Consumers are grappling with stubbornly persistent inflation even as their debt obligations balloon and savings shrink. The resumption of student loan payments, which were suspended during the pandemic, also are expected to weigh on spending.
US online sales in November and December will rise 4.8% to $222 billion, according to Adobe Inc., beating last year's 3.5% growth, but well below the pre-pandemic level of 13% reached in 2019.
Numerator, another research firm, said top-selling items so far during the sale include Amazon-branded batteries. About 60% of items sold cost less than $20 while only 3% were more than $100, according to the firm, which culled data from 890 shoppers who placed 1,379 orders.
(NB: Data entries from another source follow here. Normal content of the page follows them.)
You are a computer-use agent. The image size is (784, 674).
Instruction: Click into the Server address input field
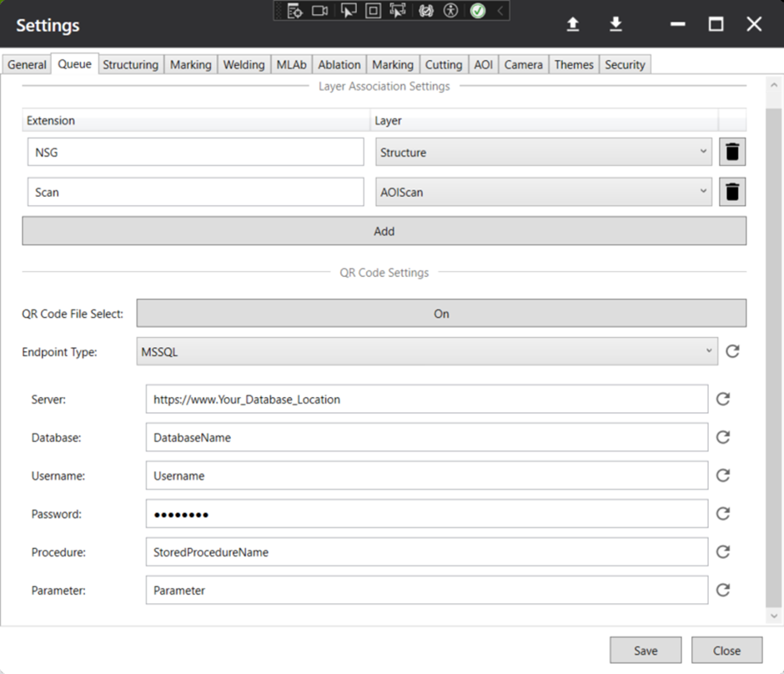(x=427, y=399)
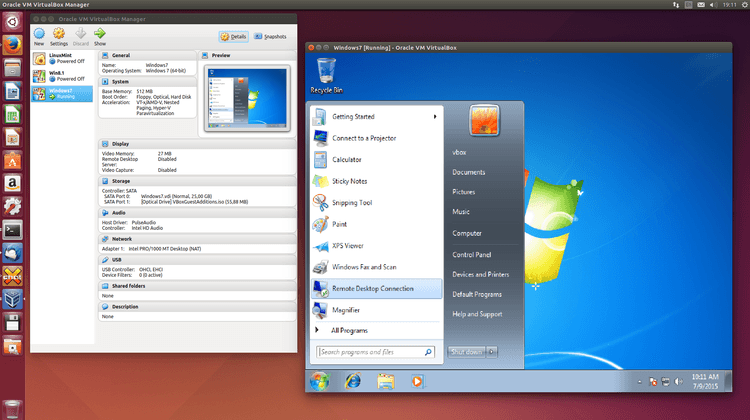Click the Show VM green arrow
The width and height of the screenshot is (750, 420).
coord(101,33)
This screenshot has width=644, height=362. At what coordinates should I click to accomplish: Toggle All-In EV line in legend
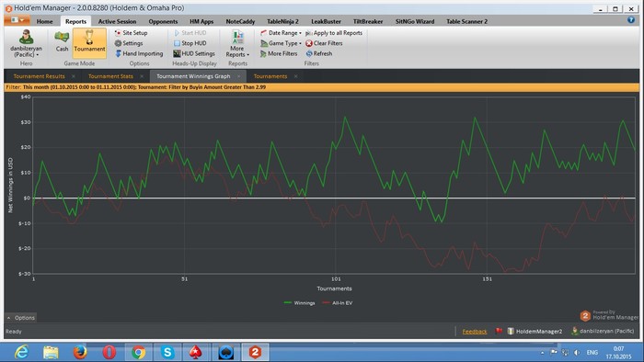pyautogui.click(x=338, y=303)
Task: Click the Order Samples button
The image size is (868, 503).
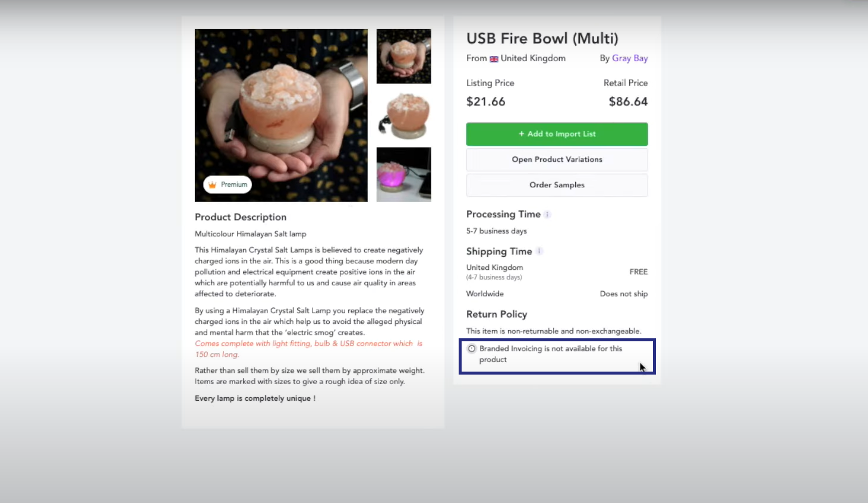Action: [x=557, y=185]
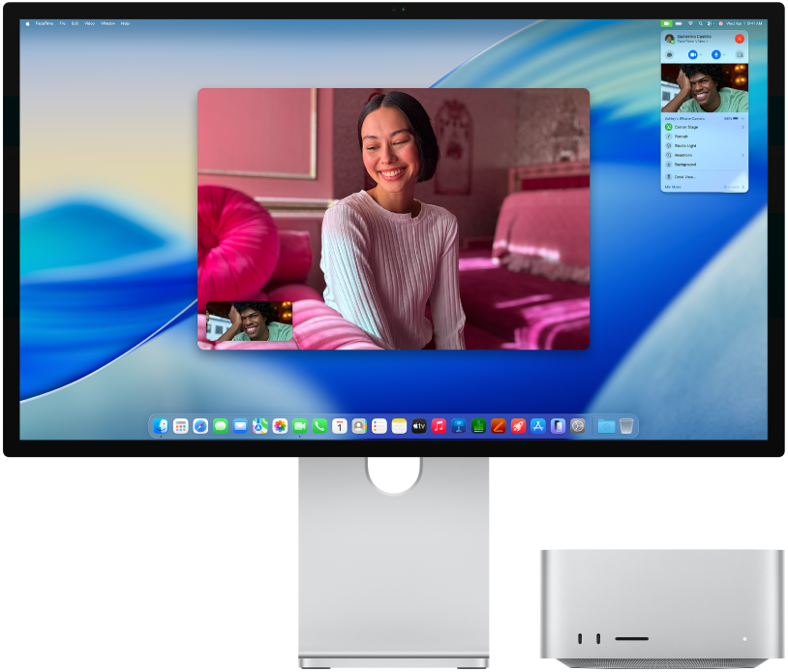The width and height of the screenshot is (788, 672).
Task: Open Safari from the Dock
Action: [199, 424]
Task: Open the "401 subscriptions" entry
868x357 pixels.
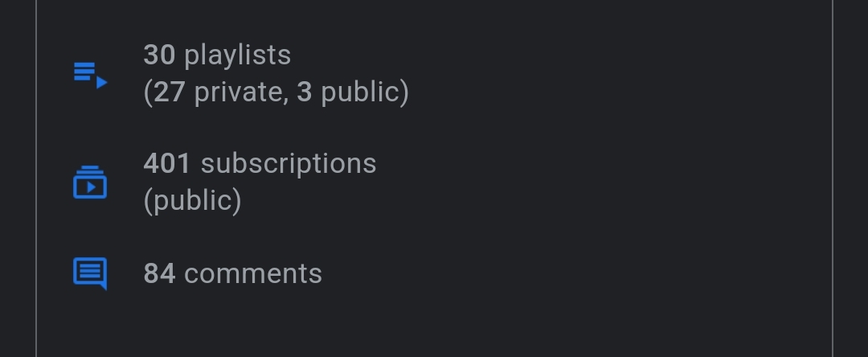Action: (260, 163)
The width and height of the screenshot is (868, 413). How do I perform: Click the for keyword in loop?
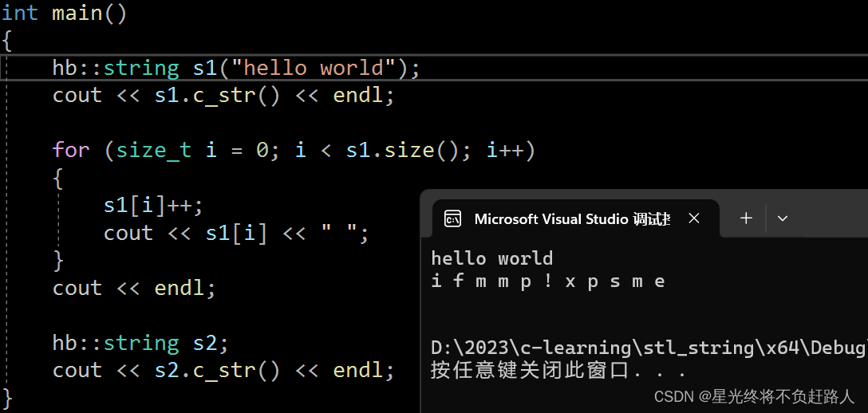pyautogui.click(x=71, y=150)
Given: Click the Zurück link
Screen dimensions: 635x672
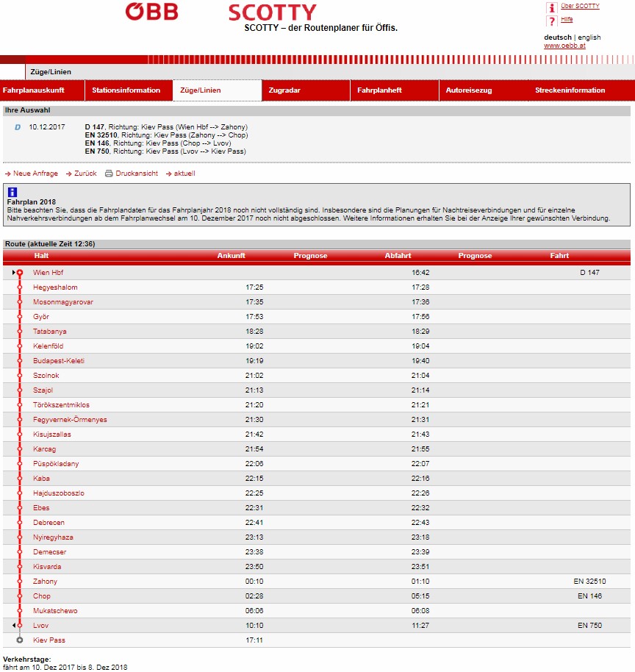Looking at the screenshot, I should point(85,174).

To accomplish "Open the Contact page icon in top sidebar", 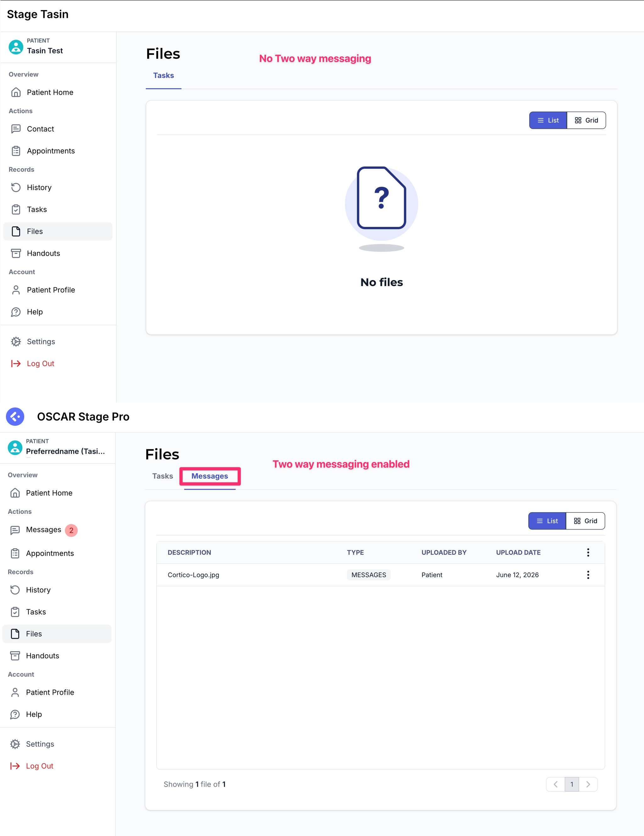I will (x=16, y=129).
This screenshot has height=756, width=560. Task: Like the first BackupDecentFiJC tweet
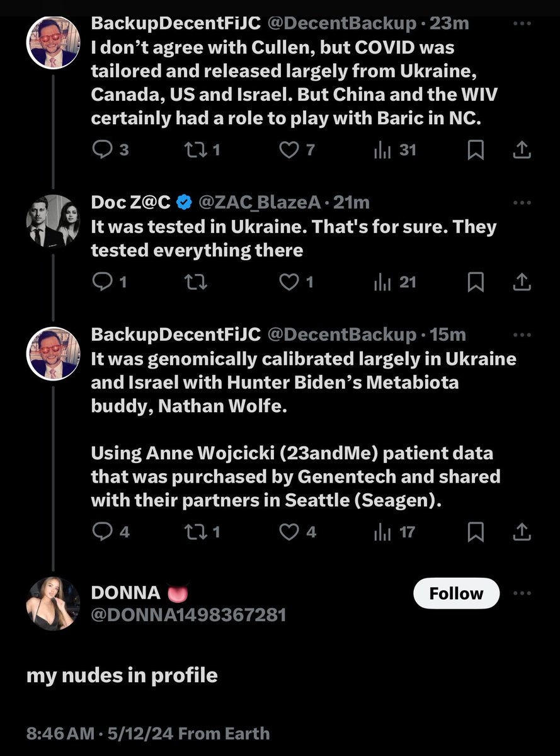point(289,150)
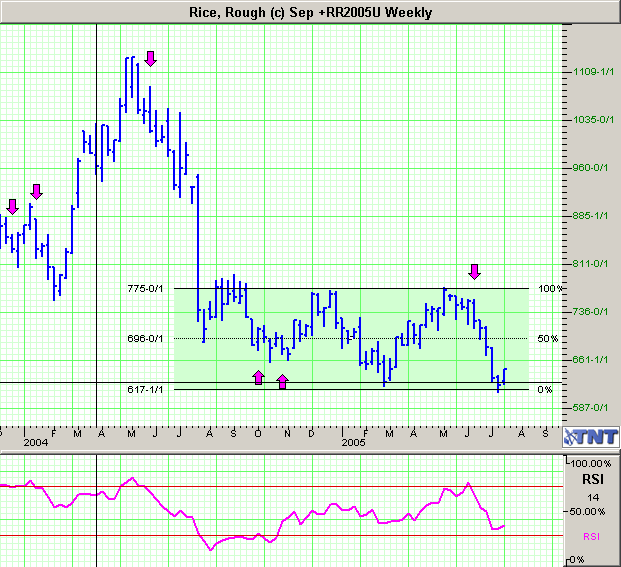Click the second magenta down arrow from left
The width and height of the screenshot is (621, 567).
[37, 191]
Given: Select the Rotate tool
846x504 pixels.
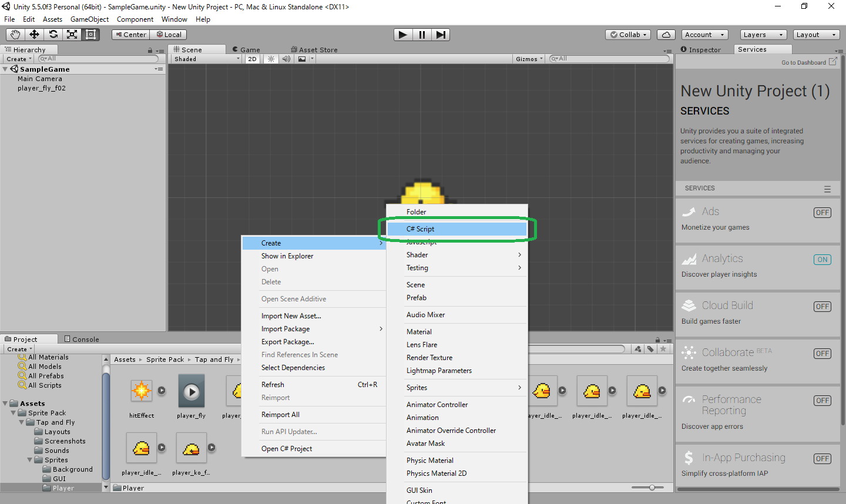Looking at the screenshot, I should pos(52,34).
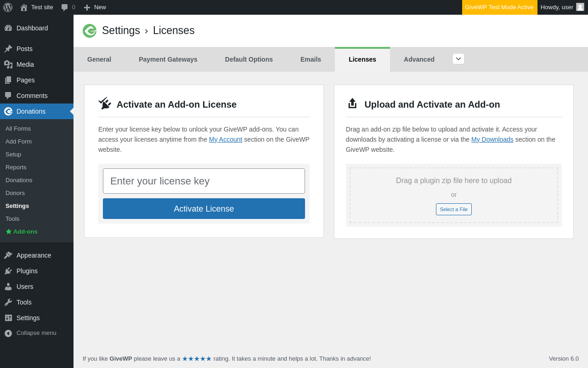The width and height of the screenshot is (588, 368).
Task: Open the New content menu
Action: click(95, 7)
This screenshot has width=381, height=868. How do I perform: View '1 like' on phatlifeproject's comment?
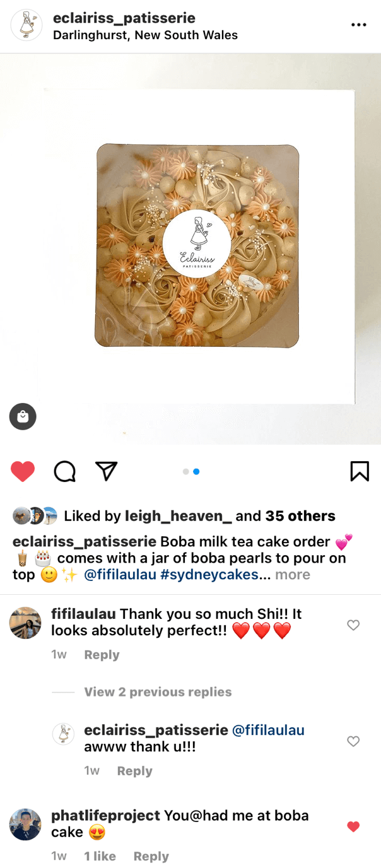coord(100,856)
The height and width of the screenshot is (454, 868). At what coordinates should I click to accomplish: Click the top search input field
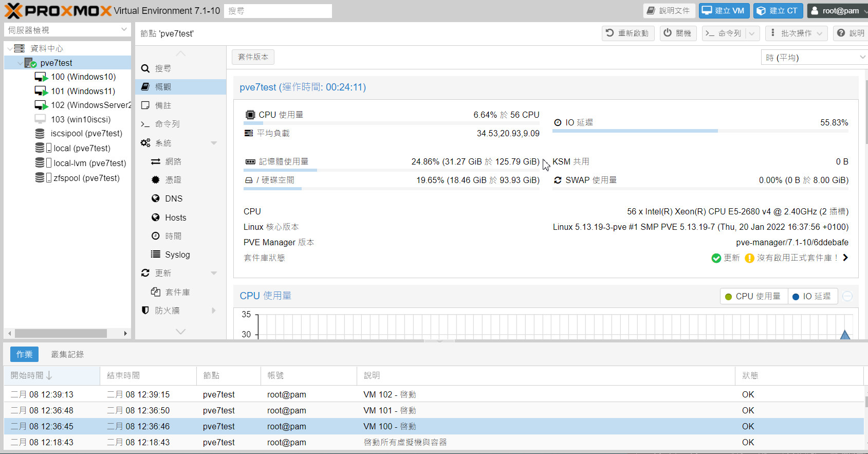[278, 11]
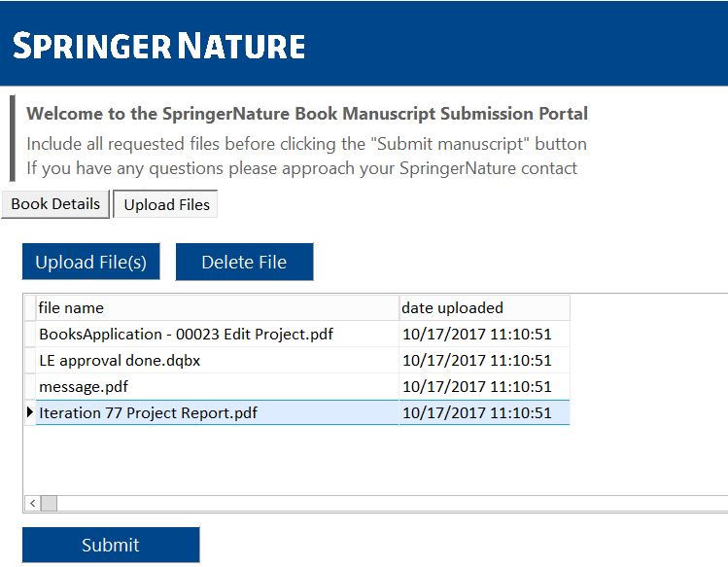Screen dimensions: 728x567
Task: Sort by the file name column header
Action: pos(216,307)
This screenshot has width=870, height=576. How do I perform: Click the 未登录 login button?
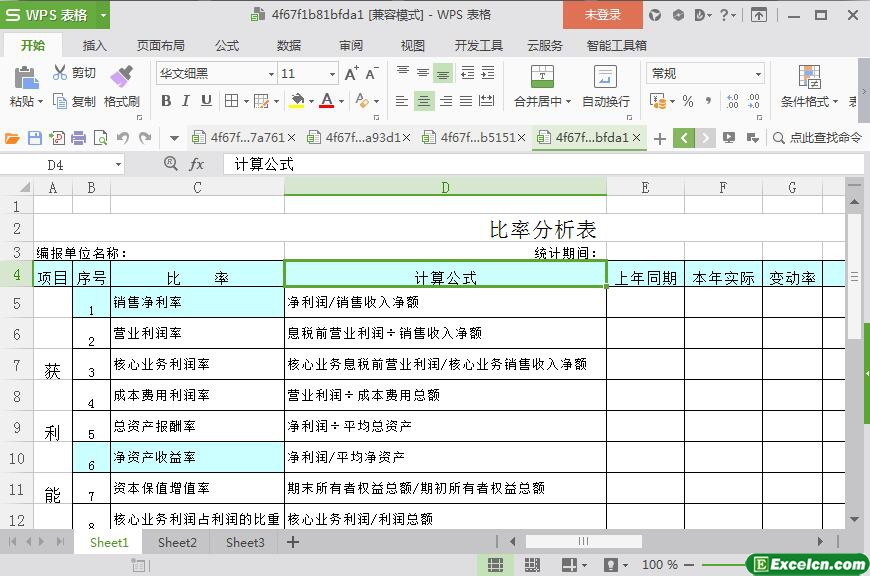[x=602, y=15]
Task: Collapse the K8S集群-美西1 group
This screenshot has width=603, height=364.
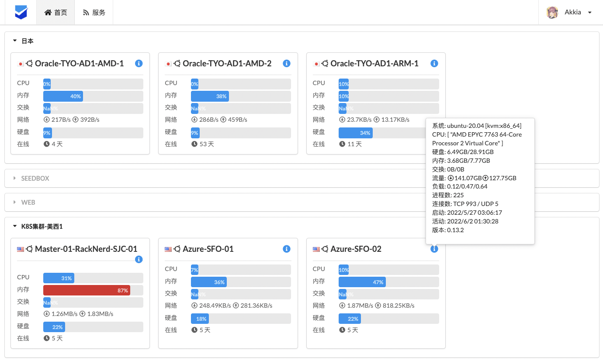Action: click(15, 227)
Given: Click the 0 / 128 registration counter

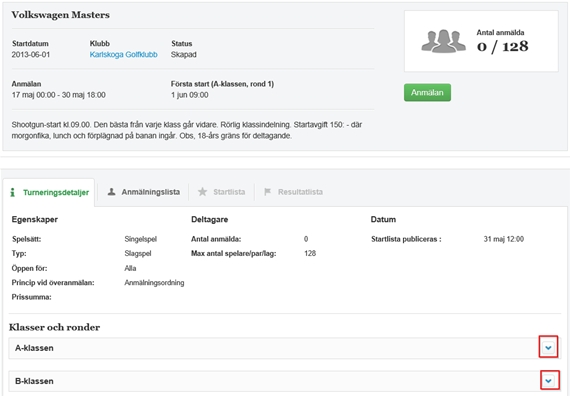Looking at the screenshot, I should (x=502, y=47).

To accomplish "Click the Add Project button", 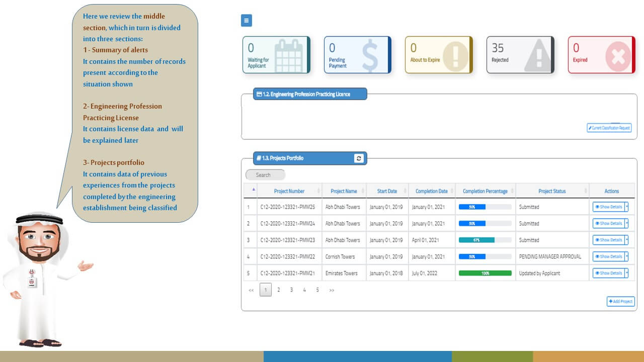I will [x=621, y=302].
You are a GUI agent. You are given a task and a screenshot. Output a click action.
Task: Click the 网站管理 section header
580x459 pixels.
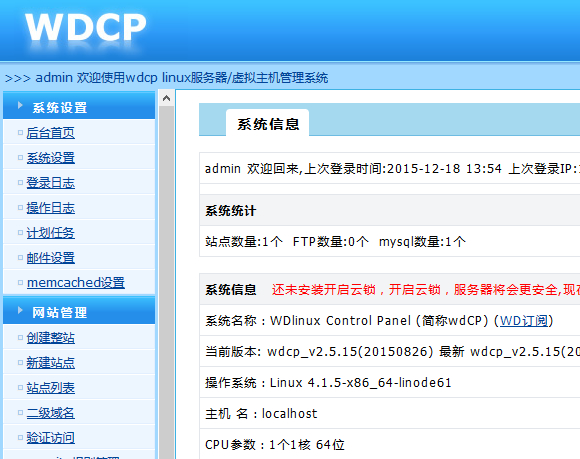click(x=79, y=311)
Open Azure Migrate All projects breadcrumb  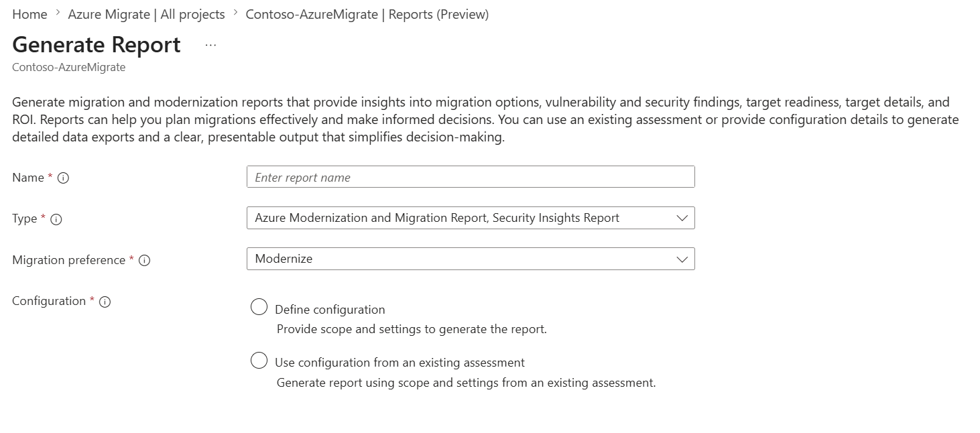coord(146,14)
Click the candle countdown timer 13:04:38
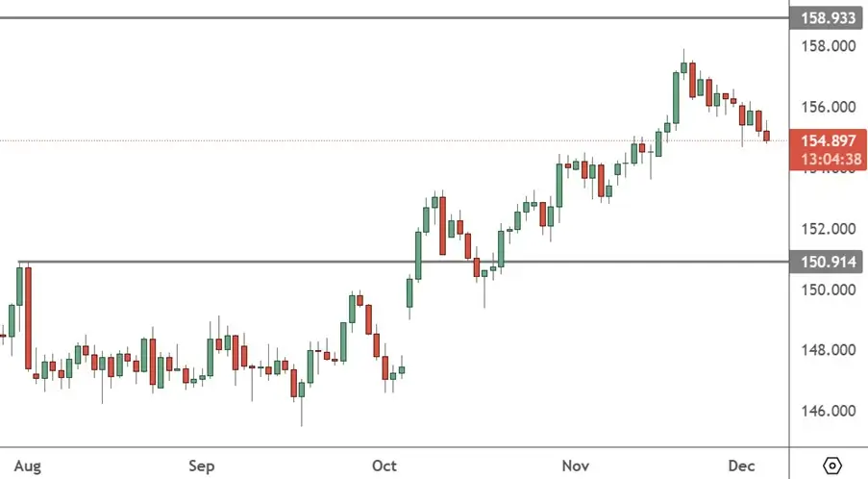 (827, 159)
Amazon launched its Prime Day summer sale in 2015 to attract new subscribers, who pay $139 a year for shipping discounts, video streaming and other benefits. The event helps Amazon lock in shoppers before the holidays and deepen its relationship with existing customers by offering them exclusive deals on Amazon gadgets and other products.
The Seattle-based company added a second event last year, called Prime Early Access Sale, that saw shoppers largely shun pricey products and load up on discounted pantry items instead. This year's fall sale has been renamed Prime Big Deal Days.
During the two-day period, totalUS online sales will reach $8.1 billion, up 6.1% from a year earlier, according to Adobe.
Consumers seem prepared to start their holiday spending early as long as they deem the discounts sufficiently compelling. Some 64% of shoppers said they'd begin shopping in October this year, up from 53% a year ago, according to a survey conducted by RetailMeNot, which monitors online deals.
About 58% of those surveyed said they'll shop Amazon's Big Deal Days and planned to spend $154, which is about $100 less than what those surveyed planned to spend during the Prime Day sale in July.
“People are definitely out there looking,” RetailMeNot editor Kristin McGrath said. “How well these sales do, and how much people actually buy, remains to be determined.”